Despite anemic GDP growth projected for the quarters to come, the U.S. will "technically" avoid another recession. Metro Atlanta meanwhile will feel like the economy has fallen off a cliff, a top Atlanta economist says.
GDP will contract 0.3 nationally in the third quarter of 2011, Rajeev Dhawan, director of Georgia State University's Economic Forecasting Center, predicted Wednesday in his quarterly "Forecast of the Nation" meeting. It will grow at just a 1.2 percent pace in the fourth quarter this year and rise at a mere 1.5 percent rate for all of 2012.
A normal, job-creating growth rate would be about 3 to 3.5 percent.

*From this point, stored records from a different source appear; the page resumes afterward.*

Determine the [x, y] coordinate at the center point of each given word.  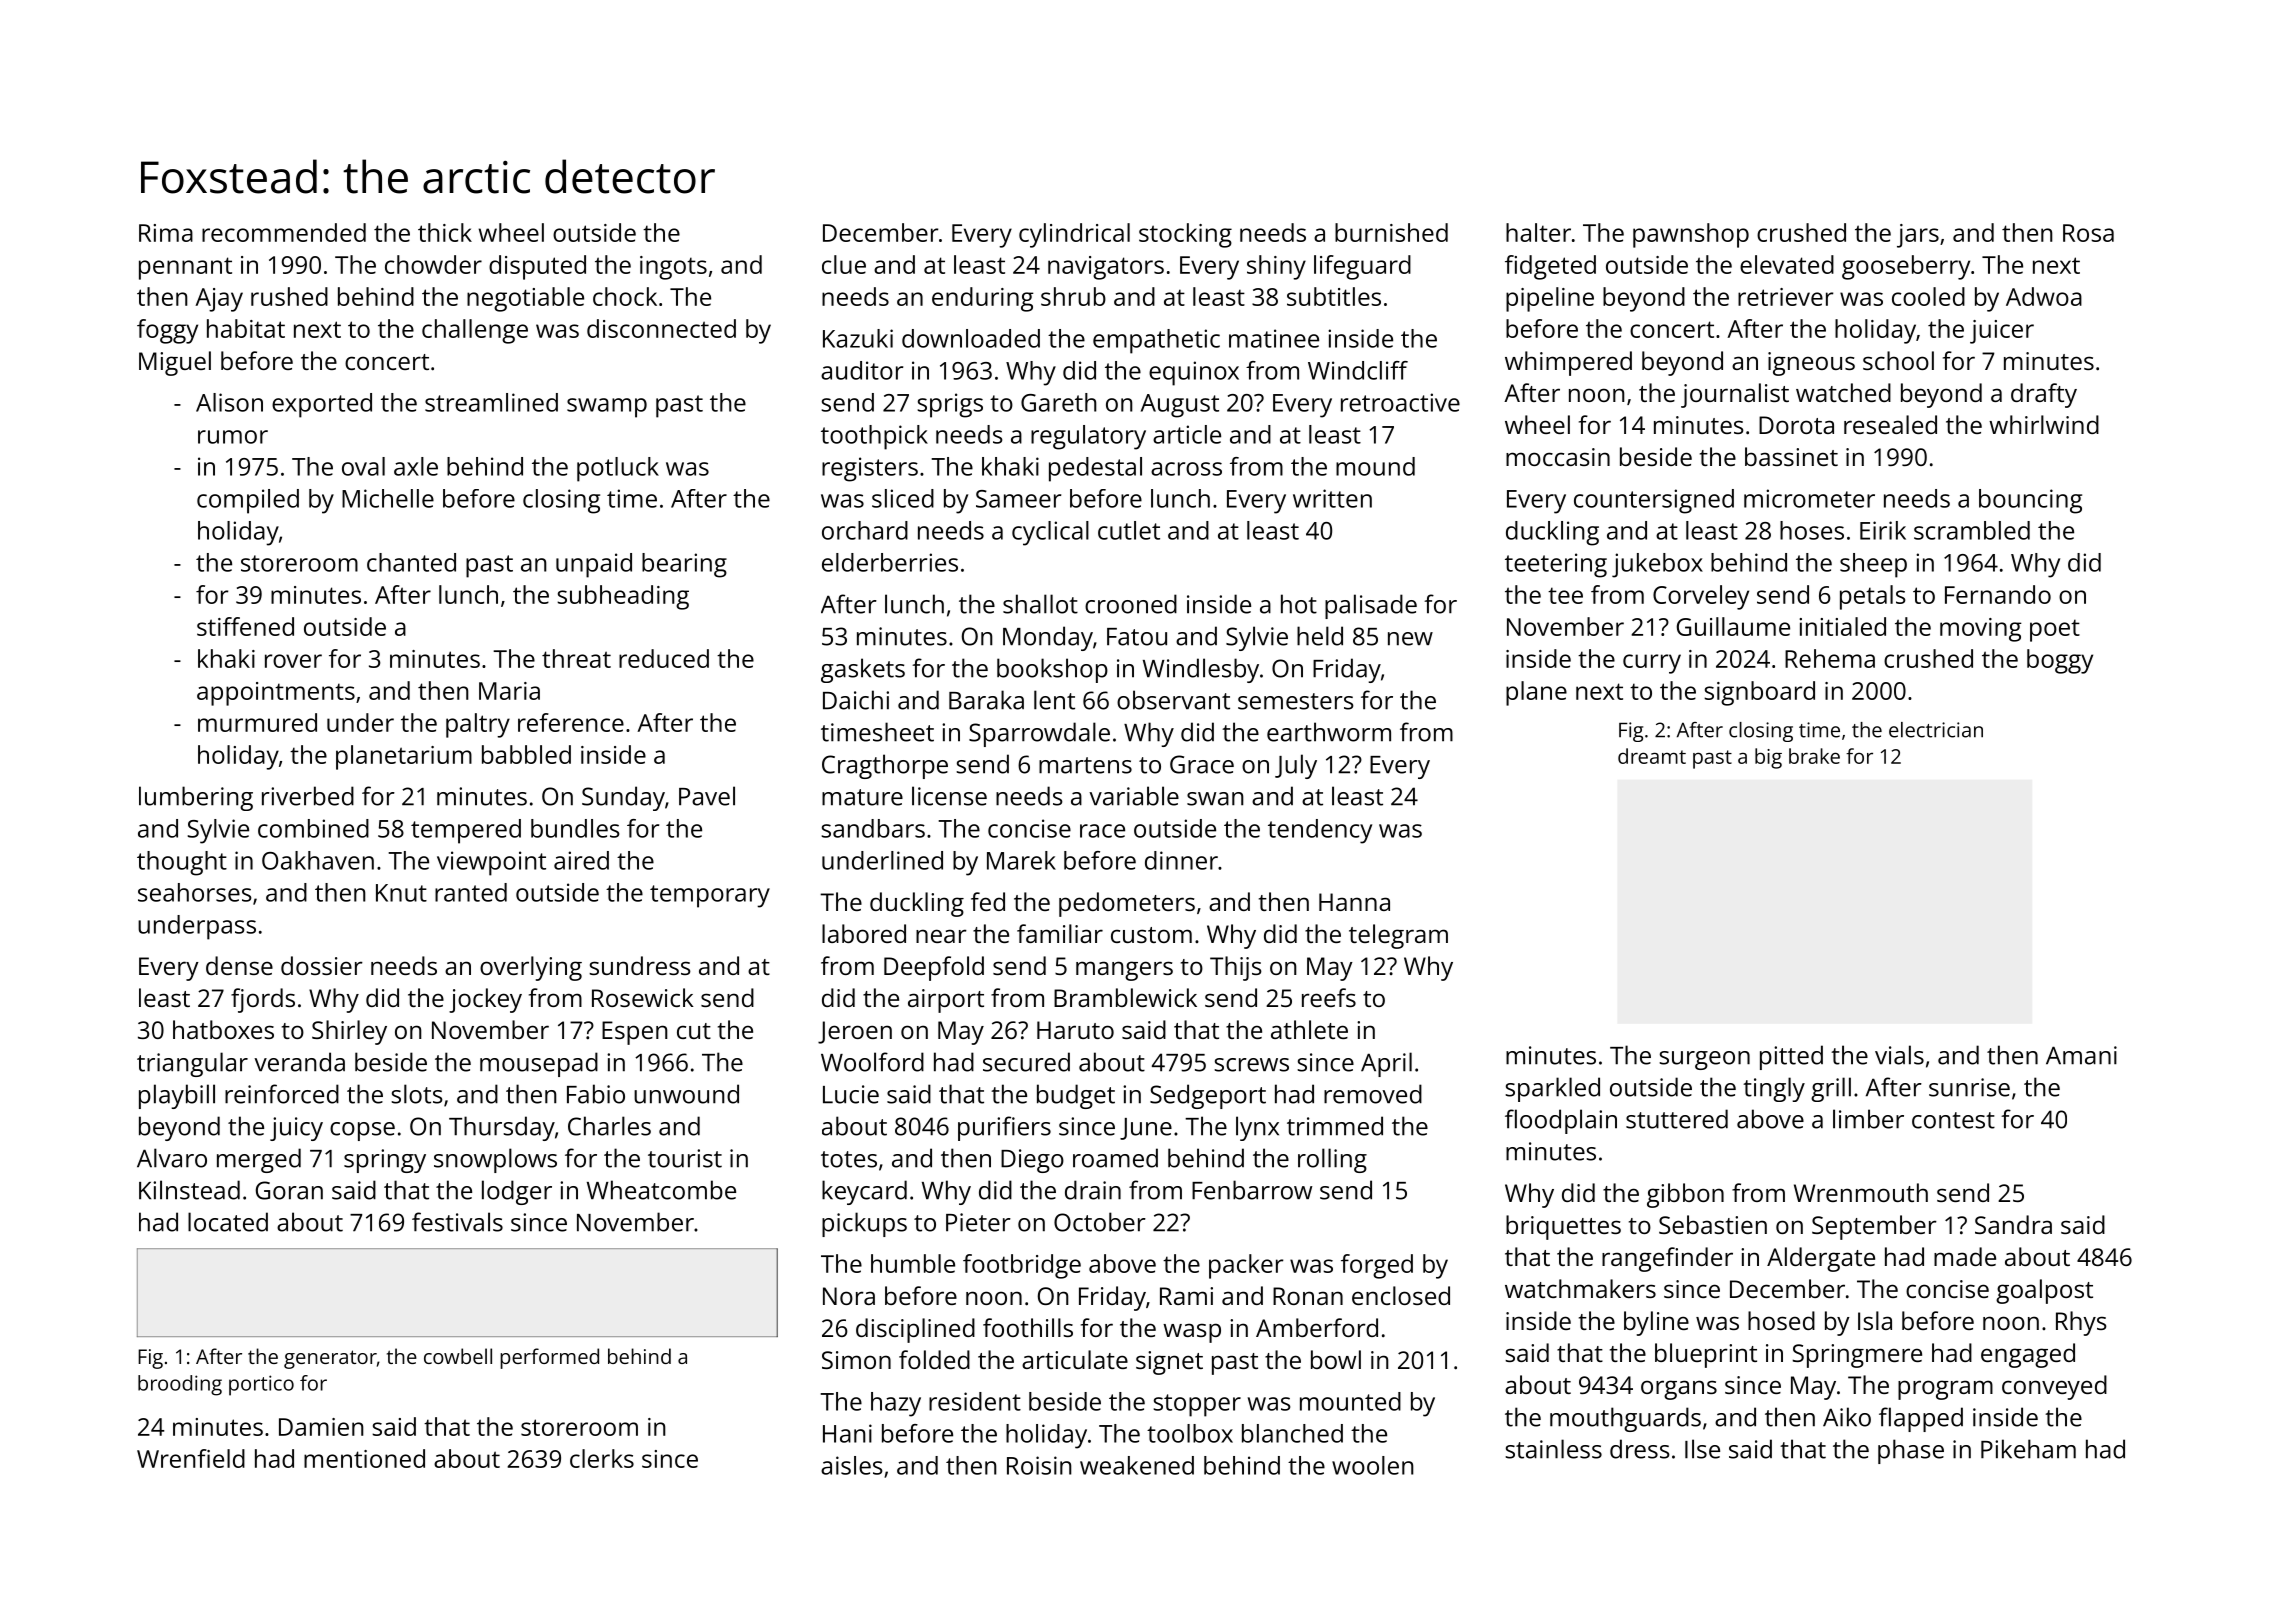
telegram [1398, 936]
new [1410, 639]
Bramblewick [1125, 997]
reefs [1329, 997]
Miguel [175, 363]
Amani [2081, 1055]
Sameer [1018, 499]
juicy [296, 1129]
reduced [664, 658]
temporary [710, 896]
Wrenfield [191, 1458]
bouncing [2030, 501]
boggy [2060, 661]
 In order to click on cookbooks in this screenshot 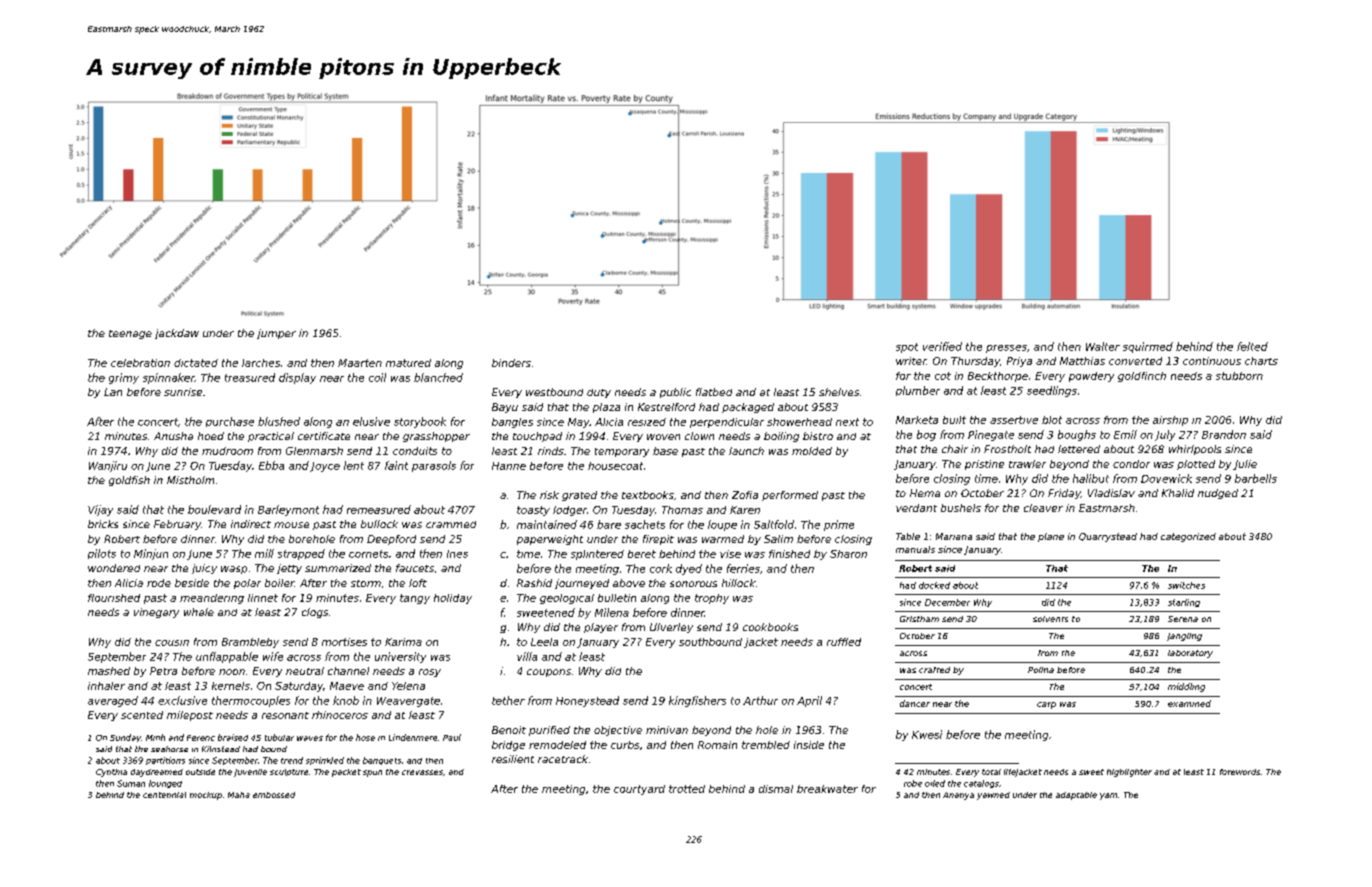, I will do `click(770, 627)`.
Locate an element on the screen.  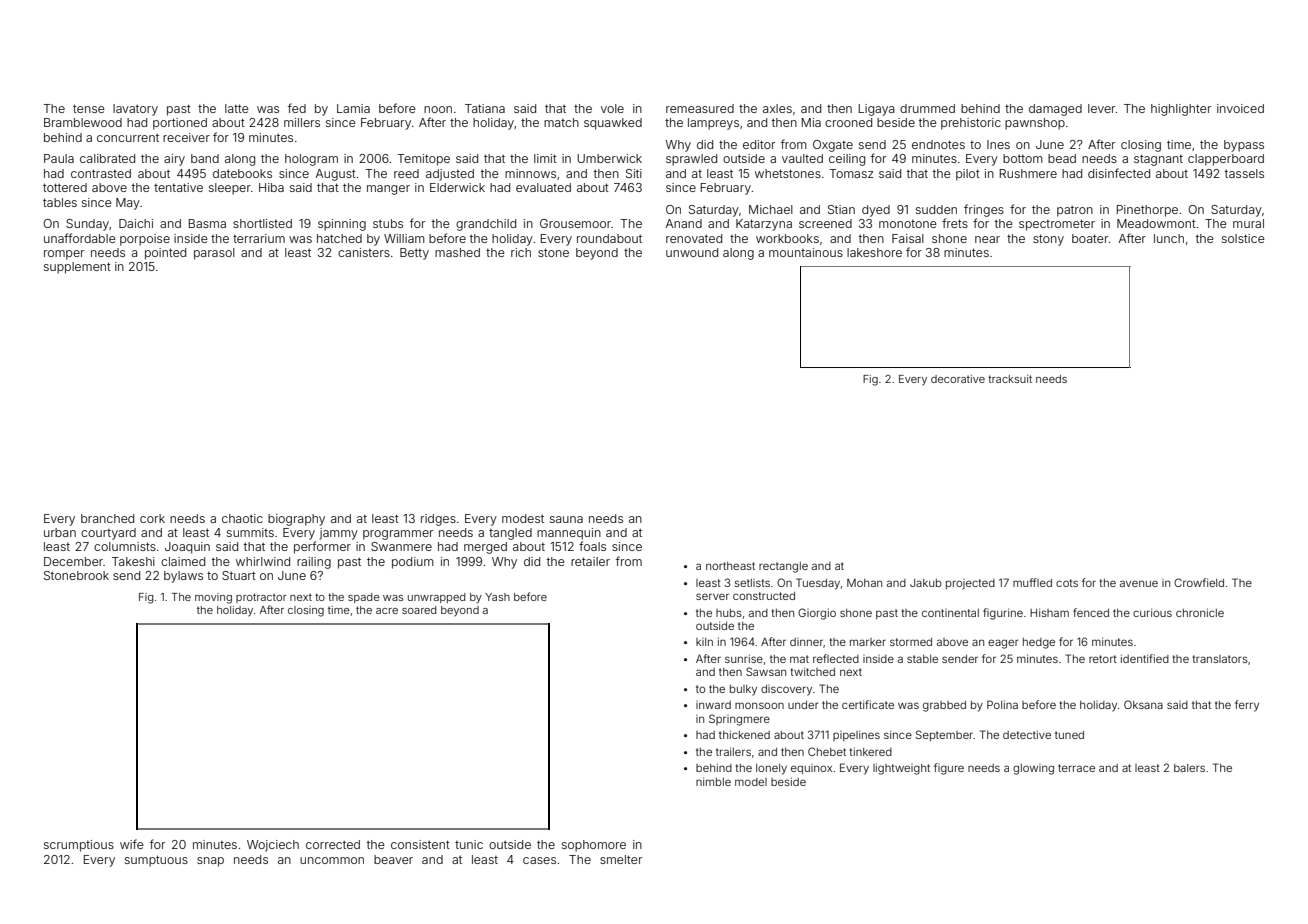
Temitope is located at coordinates (423, 160).
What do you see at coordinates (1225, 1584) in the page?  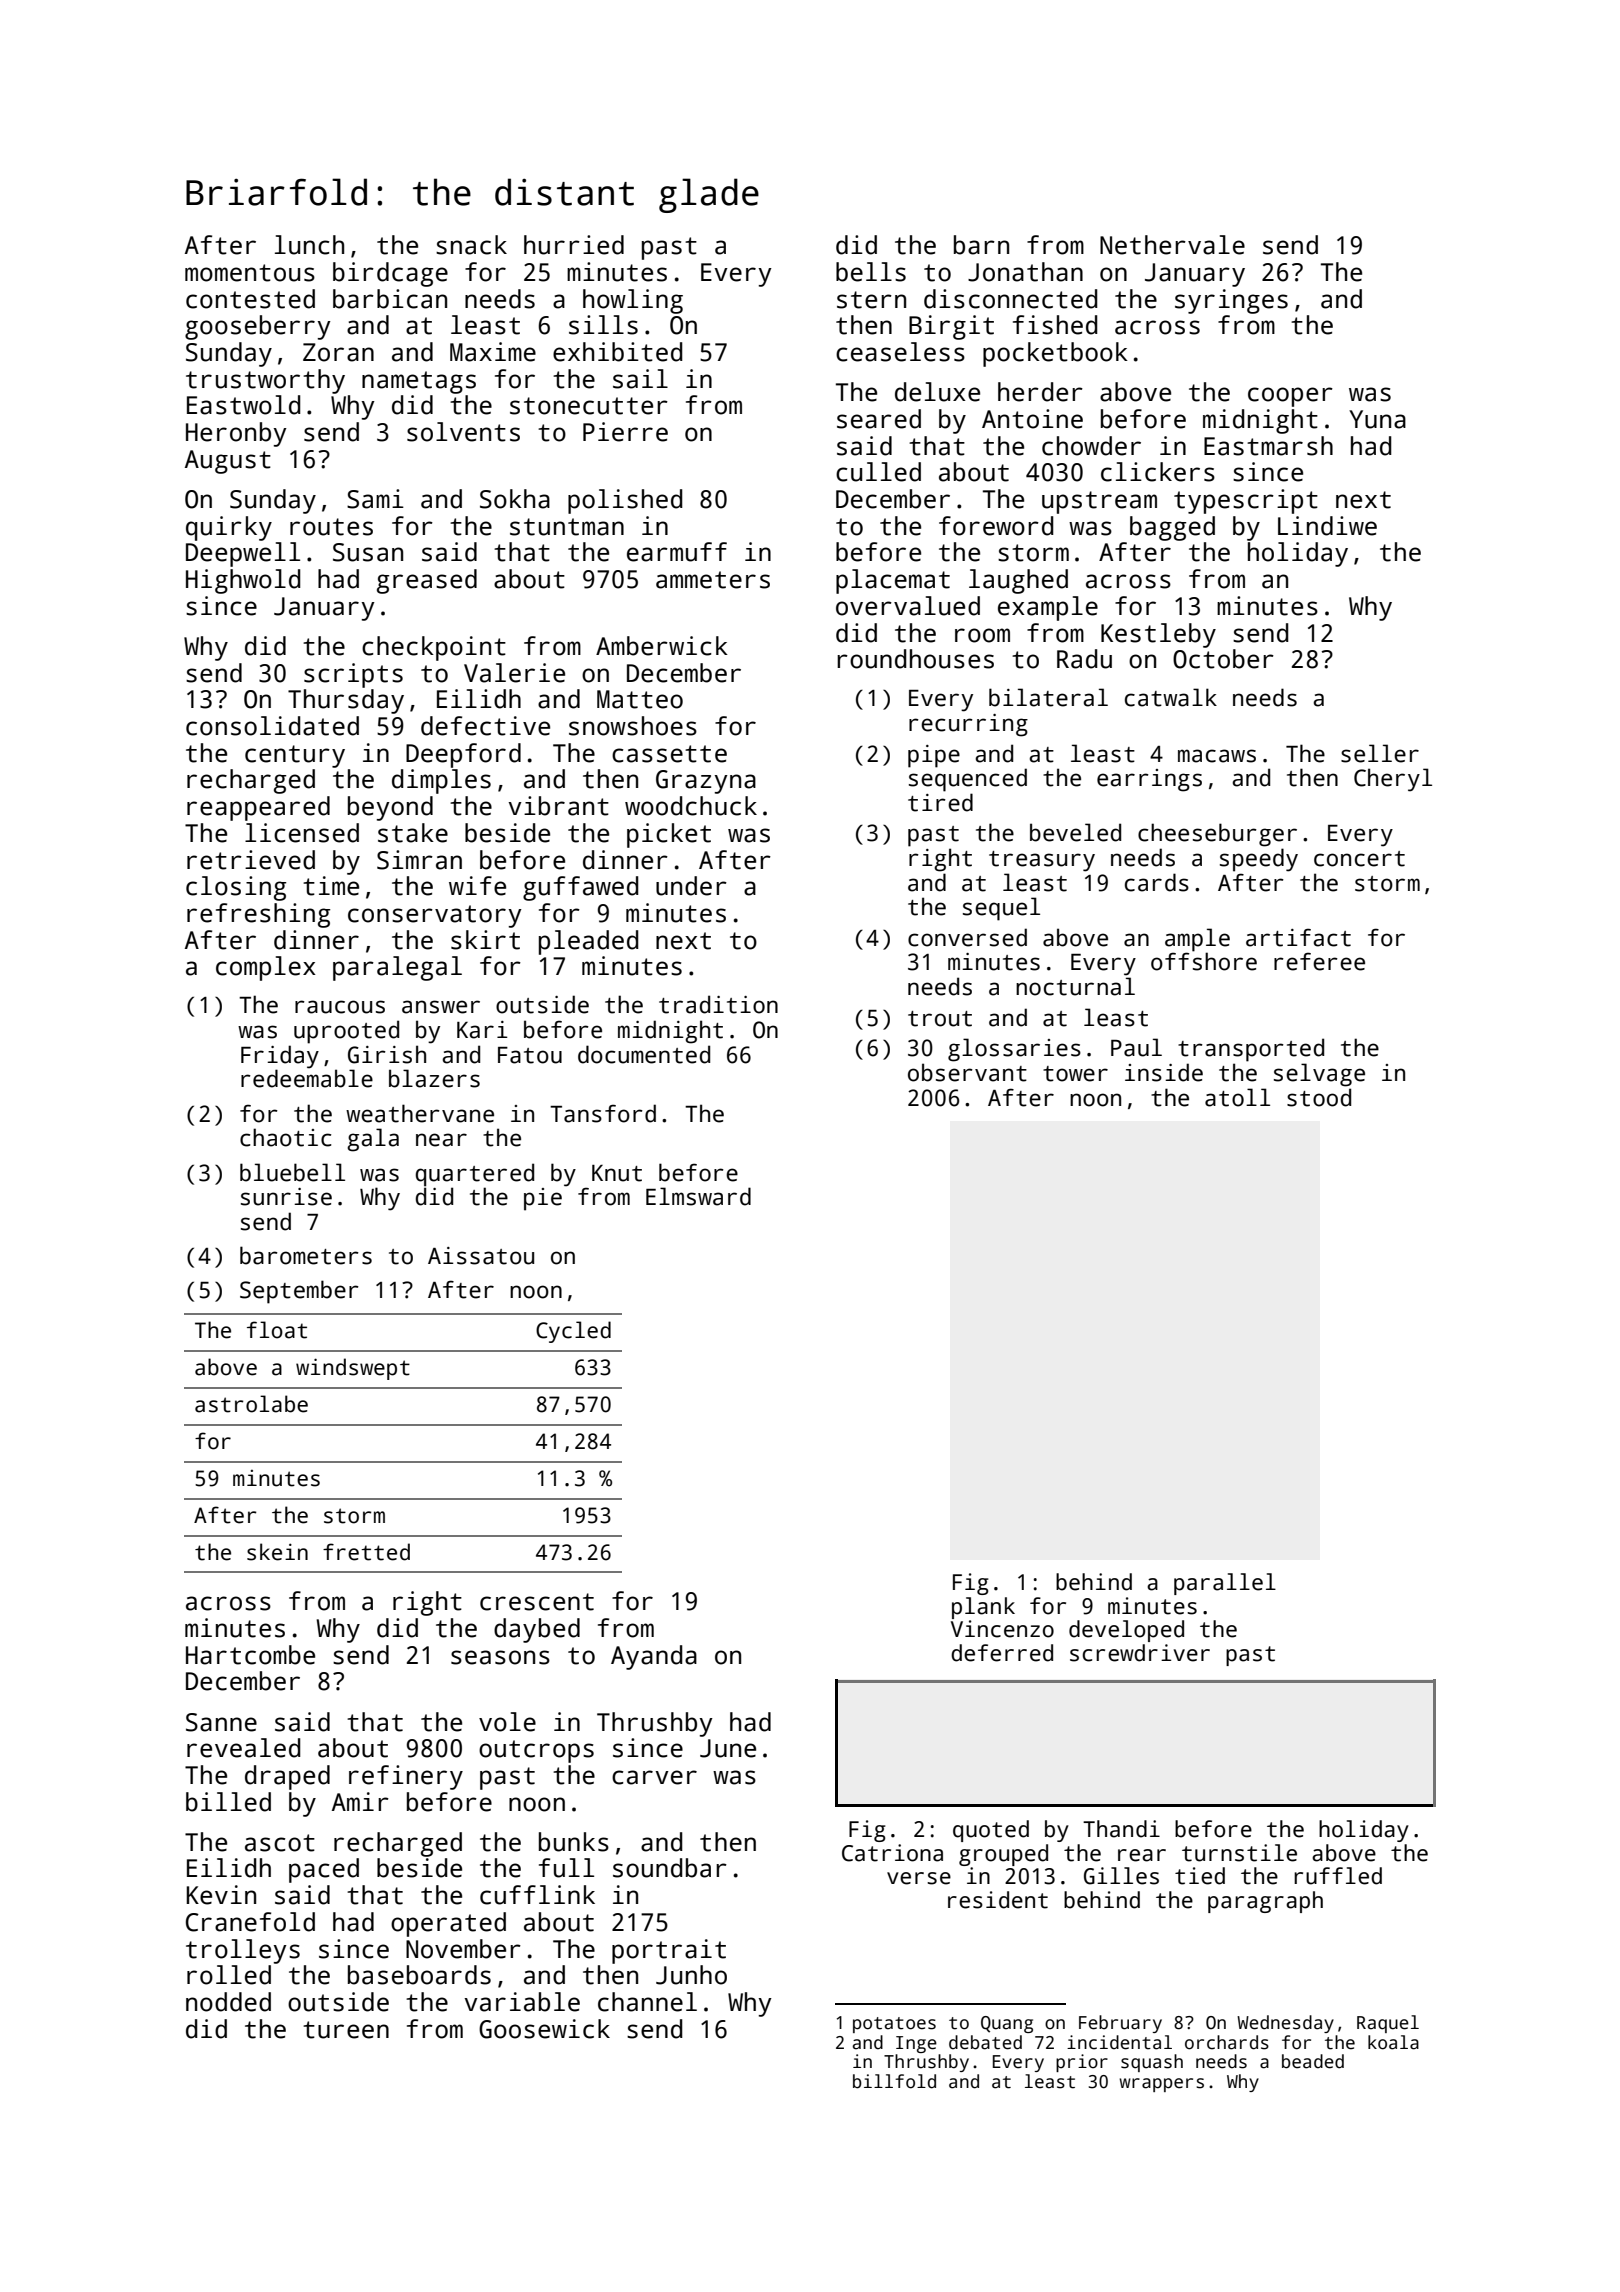 I see `parallel` at bounding box center [1225, 1584].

Stalled growth in the third quarter will not force a recession as jobs will still be created, albeit at a much slower pace, he said. And if oil continues to trade in the $80-a-barrel range, that's not good for consumers, but better than the peak prices of 2008.
Metro Atlanta, however, will feel as if it's still on the wrong track, Dhawan said. Georgia's most populous region will lose 2,300 jobs overall in 2011, he said, though it will add 32,600 in 2012.
The state, by contrast, will eke out 3,200 new jobs by the end of 2011, Dhawan said. He anticipates the state will add 46,500 jobs next year.
Overall, Dhawan didn’t set a rosy picture – locally or nationally -- though he said there were some good signs.
The biggest issues, he said, were a lack of confidence among businesses who won't hire and consumers who won’t spend until they know there is stability in the economy. Slowing growth in emerging markets such as China and Brazil, Europe’s continuing debt problems and high gas prices also are keeping the economy off kilter.
“Uncertainty is the problem,” he said. “You are still spending cautiously but you are very worried.”
Exporting, however, is expected to be a bright spot. Georgia exports have grown by double digits, with goods going to China, Turkey, Brazil and the Middle East. China, the state's No. 2 export destination, may pull back as the country tries to slow its economy to ease inflation, Dhawan said.
SmartNumbers analyst Steve Palm offered a sobering update on the area’s real estate woes, telling attendees that $22 billion was lost in metro Atlanta foreclosures in 2008. Housing starts, which numbered about 4,000 in 2008, are down now to about 500.
He said little residential construction is underway in metro areas such as north Fulton County and parts of Gwinnett and Cobb counties. But the outer exurbs, which were robust several years ago, are now the “ring of death.”
“We are in stagflation more than anytime in our history,” Palm said.